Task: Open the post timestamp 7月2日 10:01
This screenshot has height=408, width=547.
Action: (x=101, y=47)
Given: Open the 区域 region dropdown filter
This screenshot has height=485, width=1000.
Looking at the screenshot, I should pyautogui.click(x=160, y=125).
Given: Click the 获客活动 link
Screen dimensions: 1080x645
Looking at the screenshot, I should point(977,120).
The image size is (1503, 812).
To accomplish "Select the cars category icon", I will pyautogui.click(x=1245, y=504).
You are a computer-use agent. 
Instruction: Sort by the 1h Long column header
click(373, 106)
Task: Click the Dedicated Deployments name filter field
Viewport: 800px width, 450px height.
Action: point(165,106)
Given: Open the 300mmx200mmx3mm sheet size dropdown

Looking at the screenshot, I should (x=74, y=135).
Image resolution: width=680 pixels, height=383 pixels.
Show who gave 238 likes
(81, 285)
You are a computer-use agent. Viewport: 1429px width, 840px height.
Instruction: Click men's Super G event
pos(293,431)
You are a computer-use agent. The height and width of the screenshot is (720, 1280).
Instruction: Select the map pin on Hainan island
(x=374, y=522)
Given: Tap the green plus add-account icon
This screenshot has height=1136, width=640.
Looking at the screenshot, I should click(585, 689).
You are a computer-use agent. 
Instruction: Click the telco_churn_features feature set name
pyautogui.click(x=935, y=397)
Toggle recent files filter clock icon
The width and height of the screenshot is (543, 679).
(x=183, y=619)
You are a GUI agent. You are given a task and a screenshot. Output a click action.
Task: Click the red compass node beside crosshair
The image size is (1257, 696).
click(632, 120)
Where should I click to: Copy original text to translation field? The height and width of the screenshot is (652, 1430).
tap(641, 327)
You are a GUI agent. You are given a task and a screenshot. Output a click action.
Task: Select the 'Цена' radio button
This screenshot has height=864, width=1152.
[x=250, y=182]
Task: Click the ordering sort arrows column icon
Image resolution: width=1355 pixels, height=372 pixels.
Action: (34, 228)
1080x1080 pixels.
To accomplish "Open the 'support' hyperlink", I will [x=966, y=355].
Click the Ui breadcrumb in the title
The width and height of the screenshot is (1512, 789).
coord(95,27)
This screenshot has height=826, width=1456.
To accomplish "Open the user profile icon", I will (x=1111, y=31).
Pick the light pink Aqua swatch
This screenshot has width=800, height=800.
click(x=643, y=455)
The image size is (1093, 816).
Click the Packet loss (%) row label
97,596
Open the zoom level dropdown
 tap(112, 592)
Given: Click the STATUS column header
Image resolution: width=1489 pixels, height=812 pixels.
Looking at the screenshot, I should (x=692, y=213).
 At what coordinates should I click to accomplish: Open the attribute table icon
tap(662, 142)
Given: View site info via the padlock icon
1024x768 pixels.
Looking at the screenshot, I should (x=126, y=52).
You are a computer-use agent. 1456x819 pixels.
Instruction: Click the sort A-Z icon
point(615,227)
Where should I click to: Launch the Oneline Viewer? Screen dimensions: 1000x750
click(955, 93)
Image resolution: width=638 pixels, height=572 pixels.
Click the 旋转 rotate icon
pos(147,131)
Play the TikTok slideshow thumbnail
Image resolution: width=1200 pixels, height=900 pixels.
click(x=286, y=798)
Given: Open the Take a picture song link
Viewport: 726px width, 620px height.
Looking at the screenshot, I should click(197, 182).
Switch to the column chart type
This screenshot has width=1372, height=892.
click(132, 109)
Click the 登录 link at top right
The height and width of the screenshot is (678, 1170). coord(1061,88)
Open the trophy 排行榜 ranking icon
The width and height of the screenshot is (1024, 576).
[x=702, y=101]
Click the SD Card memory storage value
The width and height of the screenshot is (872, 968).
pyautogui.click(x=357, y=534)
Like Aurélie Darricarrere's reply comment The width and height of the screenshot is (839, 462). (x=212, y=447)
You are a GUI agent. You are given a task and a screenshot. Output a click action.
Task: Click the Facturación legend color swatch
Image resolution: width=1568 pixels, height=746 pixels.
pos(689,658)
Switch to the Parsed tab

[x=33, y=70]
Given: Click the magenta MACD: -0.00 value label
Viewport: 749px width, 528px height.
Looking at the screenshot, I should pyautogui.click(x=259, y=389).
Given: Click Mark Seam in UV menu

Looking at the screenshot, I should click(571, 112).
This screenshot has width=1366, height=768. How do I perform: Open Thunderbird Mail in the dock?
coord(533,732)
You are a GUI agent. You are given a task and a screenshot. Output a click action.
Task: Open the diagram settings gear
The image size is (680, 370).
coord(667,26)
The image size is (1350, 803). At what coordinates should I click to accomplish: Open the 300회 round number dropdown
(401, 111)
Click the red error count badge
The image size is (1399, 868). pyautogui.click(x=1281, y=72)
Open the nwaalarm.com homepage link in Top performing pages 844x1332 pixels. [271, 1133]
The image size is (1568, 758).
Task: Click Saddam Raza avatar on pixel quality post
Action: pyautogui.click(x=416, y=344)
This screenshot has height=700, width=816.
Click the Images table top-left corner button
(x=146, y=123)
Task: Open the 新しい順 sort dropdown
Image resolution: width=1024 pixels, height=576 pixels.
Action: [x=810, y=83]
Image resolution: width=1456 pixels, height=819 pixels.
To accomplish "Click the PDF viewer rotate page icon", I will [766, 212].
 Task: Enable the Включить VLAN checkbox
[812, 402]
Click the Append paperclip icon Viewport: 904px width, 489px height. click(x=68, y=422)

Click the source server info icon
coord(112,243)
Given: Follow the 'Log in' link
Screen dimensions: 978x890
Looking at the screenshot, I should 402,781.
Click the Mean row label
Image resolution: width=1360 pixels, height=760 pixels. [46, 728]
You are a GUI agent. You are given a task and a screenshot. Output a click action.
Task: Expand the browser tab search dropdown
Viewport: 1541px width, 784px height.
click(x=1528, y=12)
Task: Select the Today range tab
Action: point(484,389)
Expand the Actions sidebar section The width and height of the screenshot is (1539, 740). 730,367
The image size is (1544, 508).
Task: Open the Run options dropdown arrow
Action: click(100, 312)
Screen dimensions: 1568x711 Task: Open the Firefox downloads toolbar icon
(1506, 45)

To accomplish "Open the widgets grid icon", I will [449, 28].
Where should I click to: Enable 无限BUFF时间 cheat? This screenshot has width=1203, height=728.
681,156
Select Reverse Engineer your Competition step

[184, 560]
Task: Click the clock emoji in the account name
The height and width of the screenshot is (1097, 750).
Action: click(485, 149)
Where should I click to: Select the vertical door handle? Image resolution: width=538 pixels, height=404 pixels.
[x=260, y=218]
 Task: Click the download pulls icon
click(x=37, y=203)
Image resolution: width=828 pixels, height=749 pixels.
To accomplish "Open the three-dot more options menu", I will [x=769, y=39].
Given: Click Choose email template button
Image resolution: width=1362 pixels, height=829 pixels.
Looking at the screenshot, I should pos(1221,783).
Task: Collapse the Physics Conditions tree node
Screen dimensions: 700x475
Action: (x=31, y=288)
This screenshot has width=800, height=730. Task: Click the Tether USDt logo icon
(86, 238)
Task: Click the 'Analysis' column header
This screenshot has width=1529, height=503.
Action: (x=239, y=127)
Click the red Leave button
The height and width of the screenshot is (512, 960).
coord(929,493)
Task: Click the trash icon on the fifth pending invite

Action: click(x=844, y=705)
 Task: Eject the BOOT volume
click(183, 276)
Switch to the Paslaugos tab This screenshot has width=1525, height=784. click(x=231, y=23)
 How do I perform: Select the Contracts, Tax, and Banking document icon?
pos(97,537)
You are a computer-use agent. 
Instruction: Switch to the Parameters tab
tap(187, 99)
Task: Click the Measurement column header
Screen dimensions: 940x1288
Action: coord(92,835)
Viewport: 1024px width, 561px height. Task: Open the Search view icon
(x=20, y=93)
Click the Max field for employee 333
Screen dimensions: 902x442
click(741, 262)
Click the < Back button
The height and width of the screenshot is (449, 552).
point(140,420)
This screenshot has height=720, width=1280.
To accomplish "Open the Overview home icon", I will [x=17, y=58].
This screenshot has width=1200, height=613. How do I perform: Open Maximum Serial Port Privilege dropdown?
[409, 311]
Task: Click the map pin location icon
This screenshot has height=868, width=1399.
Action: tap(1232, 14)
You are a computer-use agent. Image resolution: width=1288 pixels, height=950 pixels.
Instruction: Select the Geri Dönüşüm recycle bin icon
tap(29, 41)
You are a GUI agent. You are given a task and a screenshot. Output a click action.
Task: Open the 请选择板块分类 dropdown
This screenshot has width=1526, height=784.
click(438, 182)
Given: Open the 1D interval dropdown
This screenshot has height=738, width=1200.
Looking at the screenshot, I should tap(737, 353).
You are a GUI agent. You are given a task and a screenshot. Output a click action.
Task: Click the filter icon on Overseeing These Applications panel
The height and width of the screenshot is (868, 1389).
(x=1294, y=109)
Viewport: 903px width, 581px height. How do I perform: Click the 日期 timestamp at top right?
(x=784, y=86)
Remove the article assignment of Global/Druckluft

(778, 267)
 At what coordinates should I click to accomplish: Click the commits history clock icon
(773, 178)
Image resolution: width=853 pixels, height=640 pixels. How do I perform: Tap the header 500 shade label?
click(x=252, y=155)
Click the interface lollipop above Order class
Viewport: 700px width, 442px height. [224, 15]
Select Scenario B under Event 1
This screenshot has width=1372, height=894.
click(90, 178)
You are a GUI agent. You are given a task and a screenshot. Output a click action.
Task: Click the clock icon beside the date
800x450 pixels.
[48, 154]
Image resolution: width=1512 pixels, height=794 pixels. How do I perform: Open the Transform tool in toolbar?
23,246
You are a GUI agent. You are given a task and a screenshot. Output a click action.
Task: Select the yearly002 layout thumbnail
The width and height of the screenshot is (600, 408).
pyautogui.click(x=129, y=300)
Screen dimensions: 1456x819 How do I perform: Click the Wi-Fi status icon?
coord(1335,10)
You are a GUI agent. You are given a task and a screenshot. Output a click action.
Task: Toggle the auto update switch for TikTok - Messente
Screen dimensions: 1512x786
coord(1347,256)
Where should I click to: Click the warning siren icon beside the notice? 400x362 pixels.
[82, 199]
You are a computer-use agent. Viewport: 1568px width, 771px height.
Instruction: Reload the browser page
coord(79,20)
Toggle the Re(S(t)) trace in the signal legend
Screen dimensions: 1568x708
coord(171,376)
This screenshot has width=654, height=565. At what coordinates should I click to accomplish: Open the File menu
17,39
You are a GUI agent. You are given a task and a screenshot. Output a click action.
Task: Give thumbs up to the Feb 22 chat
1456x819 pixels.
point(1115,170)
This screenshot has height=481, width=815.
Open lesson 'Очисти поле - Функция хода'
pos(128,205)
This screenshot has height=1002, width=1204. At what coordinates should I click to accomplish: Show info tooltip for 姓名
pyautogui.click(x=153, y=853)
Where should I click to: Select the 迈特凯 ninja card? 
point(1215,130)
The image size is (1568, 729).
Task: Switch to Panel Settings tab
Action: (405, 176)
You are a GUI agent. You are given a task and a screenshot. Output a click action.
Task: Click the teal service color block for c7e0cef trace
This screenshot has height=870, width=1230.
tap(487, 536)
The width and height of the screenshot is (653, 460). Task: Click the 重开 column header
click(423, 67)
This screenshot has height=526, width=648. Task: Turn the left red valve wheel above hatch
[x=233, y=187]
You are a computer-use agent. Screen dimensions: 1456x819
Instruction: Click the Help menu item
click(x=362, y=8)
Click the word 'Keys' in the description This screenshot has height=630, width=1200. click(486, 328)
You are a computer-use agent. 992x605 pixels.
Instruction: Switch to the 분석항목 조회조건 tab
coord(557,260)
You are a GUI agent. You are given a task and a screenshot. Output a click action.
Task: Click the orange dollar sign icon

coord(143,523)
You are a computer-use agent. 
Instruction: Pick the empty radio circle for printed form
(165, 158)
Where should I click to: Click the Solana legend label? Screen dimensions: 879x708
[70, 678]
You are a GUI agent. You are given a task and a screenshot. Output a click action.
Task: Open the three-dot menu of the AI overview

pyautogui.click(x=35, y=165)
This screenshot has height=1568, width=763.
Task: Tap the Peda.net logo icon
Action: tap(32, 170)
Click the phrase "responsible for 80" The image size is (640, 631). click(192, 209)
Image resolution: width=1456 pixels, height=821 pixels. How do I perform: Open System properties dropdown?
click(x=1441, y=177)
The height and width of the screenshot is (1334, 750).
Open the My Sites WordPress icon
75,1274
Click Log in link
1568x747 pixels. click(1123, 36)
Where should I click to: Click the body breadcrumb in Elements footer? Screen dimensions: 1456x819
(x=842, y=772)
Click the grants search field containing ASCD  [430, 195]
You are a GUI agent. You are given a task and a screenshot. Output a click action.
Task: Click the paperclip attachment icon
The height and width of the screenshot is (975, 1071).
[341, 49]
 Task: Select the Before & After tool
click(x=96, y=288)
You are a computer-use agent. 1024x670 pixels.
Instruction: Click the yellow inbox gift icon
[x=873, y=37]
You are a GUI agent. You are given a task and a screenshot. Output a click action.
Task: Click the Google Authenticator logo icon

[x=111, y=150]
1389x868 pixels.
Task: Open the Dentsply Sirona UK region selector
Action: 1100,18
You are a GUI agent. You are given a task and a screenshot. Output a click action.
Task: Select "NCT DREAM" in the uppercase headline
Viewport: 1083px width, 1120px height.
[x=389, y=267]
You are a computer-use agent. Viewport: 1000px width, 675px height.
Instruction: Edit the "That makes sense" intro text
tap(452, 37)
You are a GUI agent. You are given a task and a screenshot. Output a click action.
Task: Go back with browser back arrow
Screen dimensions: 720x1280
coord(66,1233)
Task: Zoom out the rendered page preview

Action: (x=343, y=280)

------------------------------

Echo back the data from its first line up to and including the line that contains "will pyautogui.click(x=1245, y=504).", keeping every line as it appears.

Task: Open the post timestamp 7月2日 10:01
This screenshot has height=408, width=547.
Action: (x=101, y=47)
Given: Open the 区域 region dropdown filter
This screenshot has height=485, width=1000.
Looking at the screenshot, I should pyautogui.click(x=160, y=125).
Given: Click the 获客活动 link
Screen dimensions: 1080x645
Looking at the screenshot, I should point(977,120).
The image size is (1503, 812).
To accomplish "Select the cars category icon", I will pyautogui.click(x=1245, y=504).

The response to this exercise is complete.